Fighting for Peace?

Tony Jones wrote yesterday on his experience at the National Pastors Convention in San Diego.  Specifically at the end of his post he wrote: 

“Then I led the conversation about politics.  It was pretty spicy as I recounted my journey out of Hauerwasianism, Andy took an Augustinian tack, and Scot vehemently defended the utopian dream that he calls Anabaptism. :-)  My bottom line: it just was not possible to sustain the Christian enclave that the Hauerwasian mafia prescribes when I was a pastor.  I ministered to cops and military personnel, and I just didn’t have the luxury to hold fast to my ideals in the midst of real ministry.” (highlighted section by me)


Stanley Hauerwas, just in case, is a theologian, ethicist and professor of law and Duke Divinity SchoolWikipedia describes Hauerwas in this way:

“In his career, he has attempted to emphasize the importance of virtue and character within the Church.

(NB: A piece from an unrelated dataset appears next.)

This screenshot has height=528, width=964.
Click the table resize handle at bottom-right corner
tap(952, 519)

He has been an outspoken Christian pacifist and has promoted nonviolence, having been mentored by Mennonite theologian John Howard Yoder. Hauerwas has also been an opponent of nationalism, particularly American patriotism, arguing that it has no place in the Church. His writings occasionally veer into the area of paleo-orthodoxy, though Hauerwas himself might dispute this claim. He has also been associated with the narrative theology movement.”


I really appreciate the statement by Tony Jones.  Attempting to live and preach and demonstrate peace yet struggling because of the culture we live in.  I might be reading into his comment a little too much, but these are the thoughts that were generated through it.

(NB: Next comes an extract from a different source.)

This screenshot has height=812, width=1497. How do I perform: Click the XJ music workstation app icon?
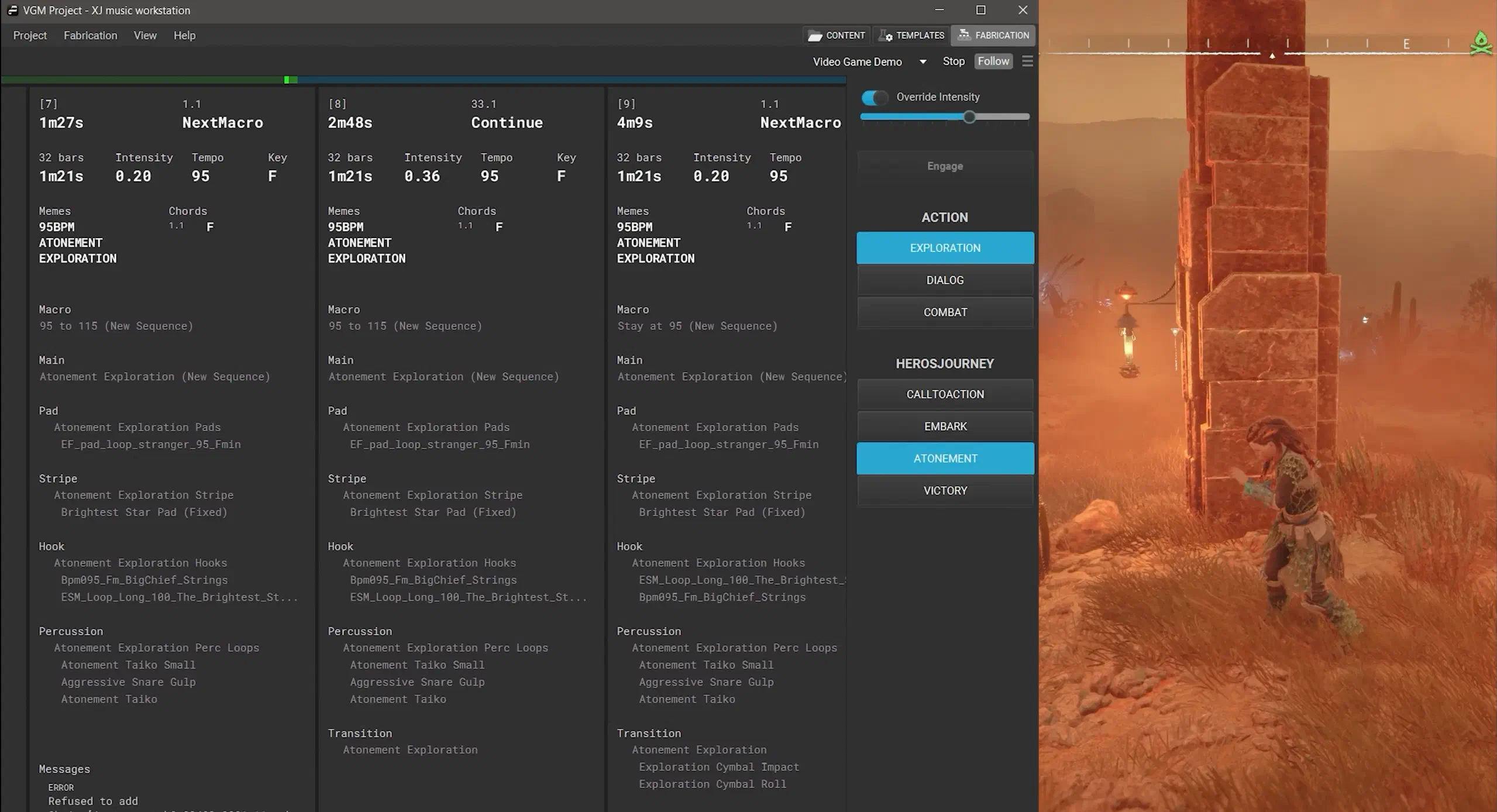click(12, 10)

I know a lot of guys who idealize Hauerwas stance and I’m just not there.  Maybe some of it is my childhood, having grown up a military dependent.  Or maybe some of it is from having worked for the Air Force (in the chapel program and other areas).  Maybe it’s just a part of my worldview (which I can’t always explain), which believes that there is something in the nature of a boy/man that needs to accept and endure conflict, struggle and pain (probably needs more flushing out or better wording, but hopefully you know what I mean).

Nevertheless I think that while one man (and I use “man” in its generic gender understanding) endures injustice I have the responsibility to respond.  First via politics, second but peaceful aggression (which is how I see the actions of MLK and Gandhi, not just peaceful demonstrations), and third by force. 

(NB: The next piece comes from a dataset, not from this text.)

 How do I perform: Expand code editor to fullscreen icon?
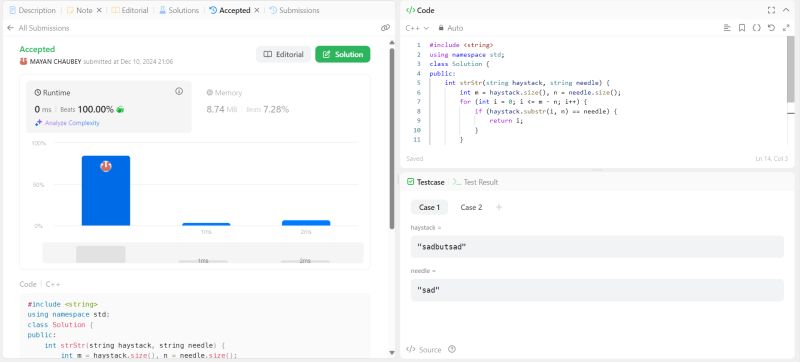[x=786, y=28]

I believe that peace is the luxury only of the ignorant and that peacemakers set aside their peace in order to bring about peace. 

This isn’t just an issue of war or physical conflict.  If I have deep resources that others are lacking in excess I believe that making peace would challenge me to humble myself and my resources in order that others could benefit.  For instance a mom going through a divorce e-mailed me today asking if I had a listing of babysitters telling me that she was in need of some “breaks” away from her two boys.  Me, being in excess of time and lounging around resources, in order to make peace offered to have her boys over for some serious Wii time.  Maybe visit the batting cages.  Or plug in a movie.  All stuff I would do anyways, so the sacrifice isn’t actually that great.

I definitely don’t think I have this all figured out, but if I were to give you a snapshot of where I am currently in my thinking of all this - the above would be pretty close. 

I am sure of this though, “He must increase, I must decrease.” (John 3:30)


Maybe you have some thoughts.  I would love to hear them.